Leave the flower stalk on your hoya plant after it has finished blooming as it might bear more flowers. When the stalk is taken away, the plant is forced to grow a new one, which delays blooming and uses up energy. Hoyas are light feeders, and all the nutrition they require is provided by a monthly beverage of compost tea or diluted fish emulsion.
Beyond the well-draining soil and the warm, humid conditions that many tropical flowers crave, hoya plants don’t require much. If you live in USDA growing zones 10–12, you can grow hoyas; if not, you must grow them as tropical container plants or as specimens in a greenhouse.
Select a location that receives full sun. Plants that receive less than a half-day of sunlight may flower.
Potting and Repotting Hoya
Hoyas prefer the security of a small pot, and roots that are somewhat restricted will flower more frequently than plants that are free to move around in a large pot. Hoyas dislike heavy soil or wet feet, and many of them naturally grow as epiphytes (similar to bromeliads and orchids). Your hoya plant will grow best if you combine regular potting soil with orchid potting mix in a 1 to 1 ratio.
Use pasteurized soil or growing medium when repotting as well, whether it’s in brand-new pots or ones that have been cleaned with a water and chlorine bleach solution.
Hoyas will bloom all through the summer, but once the temperature drops below 50 degrees Fahrenheit, you should bring them inside.
Common pests and diseases
Hoyas are susceptible to pests that feed on sap, such as aphids, mealybugs, and spider mites. Neem oil can be used to control everything. After treating the plant, use a clean, soft cloth to remove any remaining pest matter.
For the hoya, fungus infections are another common disease. Your plant can rot and die from Botrytis can rot and die from Botrytis blight, which manifests as grayish patches medium after treating with a fungicide.
Plant Care Tips
Once your hoya is in bloom, don’t touch it in any way.
You’ve probably been anticipating the appearance of these incredible flowers for quite some time. To get more soil, you might be tempted to water, mist, or move the plant. Let your hoya flourish in all its glory by practicing non-doing.

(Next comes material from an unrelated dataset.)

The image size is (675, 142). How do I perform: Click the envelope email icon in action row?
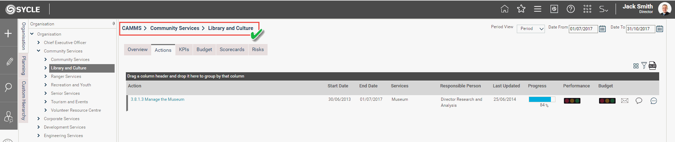click(x=624, y=101)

Do not trim the peduncles.
The Hoya carnosa’s peduncles are the parts that bear flowers. They probably always produce flowers from the same exact peduncles once they have become established. Amazing, huh?

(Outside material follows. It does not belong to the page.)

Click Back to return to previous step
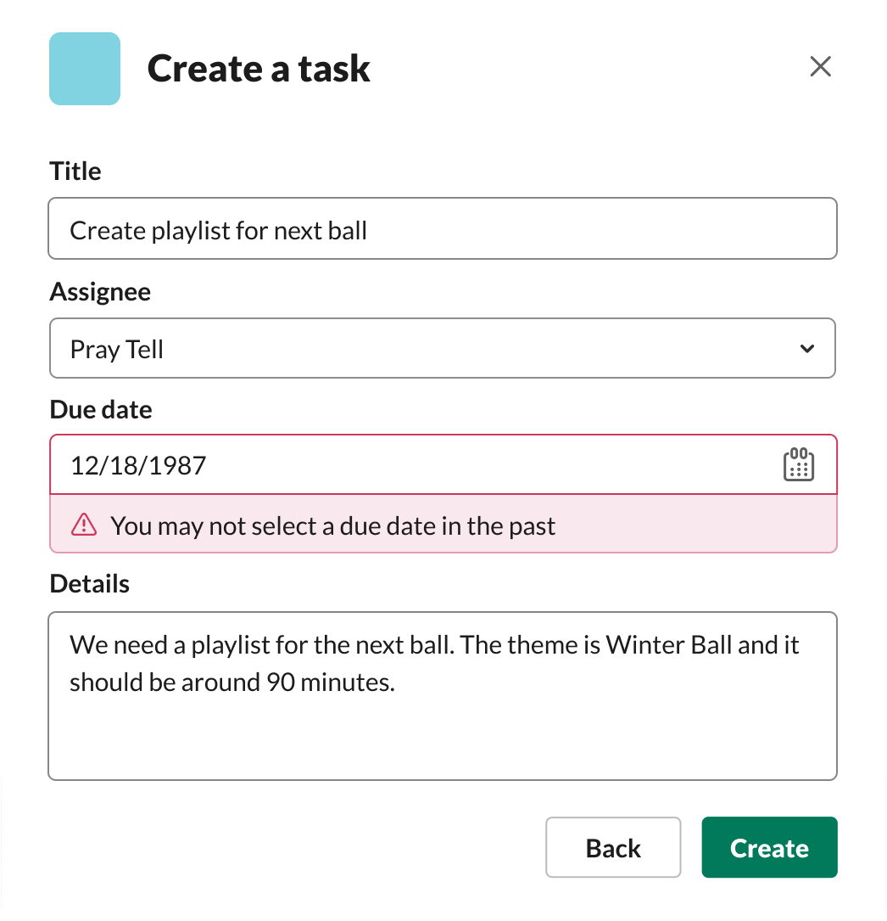This screenshot has height=921, width=887. 612,847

Avoid dark areas and harsh sunlight.
The secret to keeping the chlorophyll in your hoya’s leaves happy is bright, indirect sunlight. To help your hoya flourish, stay out of the harsh summer morning sun and find a nice spot like a north-facing window.
During the 4-5 week dry period that occurs in the spring, keep your plants dry.
This step in hoya plant maintenance is crucial. The wax plant blooms in the early spring. The hoya’s natural habitat in the jungle, where rain is infrequent, is mimicked by this dry period.
Why are my hoya’s flower buds falling off?
It’s very likely that your watering schedule wasn’t accurate. Your hoya was either receiving too little or too much water. Prior to the blooming season, be sure to stress your plant by adhering to the recommended watering schedule.
What causes my leaves to turn red?
Q: Be mindful of the light levels. Red leaves indicate too much bright light is being emitted by your wax plan. Never forget to stay out of the sun. To lessen the amount of sun exposure, either move the plant slightly or choose a location in your home with bright indirect light.
Why haven’t my wax plant’s flowers bloomed?
Q: Before they produce their first porcelain blooms, hoyas must be at least 2 years old. Use a liquid fertilizer that is especially formulated to promote blooming just before spring. After 4 to 5 weeks of stress on the plant, flowers should start to bloom.
Folks, that’s all! Do you possess a Hoya carnosa? Comment below! I’d love to hear from you.
Although there are many other varieties of stunning Hoyas to grow, this one should be included in any collection of indoor plants.